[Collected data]
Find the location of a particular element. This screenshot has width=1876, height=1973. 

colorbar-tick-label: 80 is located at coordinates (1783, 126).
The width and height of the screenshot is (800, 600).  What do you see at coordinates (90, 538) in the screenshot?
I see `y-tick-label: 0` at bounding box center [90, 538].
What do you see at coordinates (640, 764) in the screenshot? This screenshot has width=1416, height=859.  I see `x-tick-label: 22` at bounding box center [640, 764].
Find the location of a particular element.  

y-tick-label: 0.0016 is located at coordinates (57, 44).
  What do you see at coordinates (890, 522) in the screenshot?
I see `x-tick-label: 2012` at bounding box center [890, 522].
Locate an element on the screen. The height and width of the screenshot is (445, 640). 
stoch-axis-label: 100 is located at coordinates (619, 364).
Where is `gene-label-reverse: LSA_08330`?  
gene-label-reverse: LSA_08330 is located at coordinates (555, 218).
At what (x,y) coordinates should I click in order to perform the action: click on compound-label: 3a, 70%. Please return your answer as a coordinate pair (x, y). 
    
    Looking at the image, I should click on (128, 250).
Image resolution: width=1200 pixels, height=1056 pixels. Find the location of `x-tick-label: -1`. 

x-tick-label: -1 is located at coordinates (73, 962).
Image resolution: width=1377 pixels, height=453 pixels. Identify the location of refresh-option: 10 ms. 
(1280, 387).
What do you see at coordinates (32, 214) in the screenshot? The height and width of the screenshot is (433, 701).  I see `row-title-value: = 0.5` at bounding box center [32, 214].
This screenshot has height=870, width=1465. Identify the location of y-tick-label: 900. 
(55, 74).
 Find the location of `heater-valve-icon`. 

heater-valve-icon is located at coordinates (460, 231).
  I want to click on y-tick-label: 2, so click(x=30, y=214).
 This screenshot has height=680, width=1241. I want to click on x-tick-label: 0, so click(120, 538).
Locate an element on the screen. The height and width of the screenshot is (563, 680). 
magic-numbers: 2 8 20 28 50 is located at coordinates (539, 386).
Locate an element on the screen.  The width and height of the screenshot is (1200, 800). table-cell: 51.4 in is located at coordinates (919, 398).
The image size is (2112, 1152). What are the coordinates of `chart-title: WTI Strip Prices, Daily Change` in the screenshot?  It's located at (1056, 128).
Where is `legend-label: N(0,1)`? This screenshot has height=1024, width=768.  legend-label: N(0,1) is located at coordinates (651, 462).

Problem details: Can you print the records verbatim, starting at the line that has "coordinates (919, 398)." and stopping after the last line of the records?

Response to the task:
Locate an element on the screen.  The width and height of the screenshot is (1200, 800). table-cell: 51.4 in is located at coordinates (919, 398).
The image size is (2112, 1152). What are the coordinates of `chart-title: WTI Strip Prices, Daily Change` in the screenshot?  It's located at (1056, 128).
Where is `legend-label: N(0,1)`? This screenshot has height=1024, width=768.  legend-label: N(0,1) is located at coordinates (651, 462).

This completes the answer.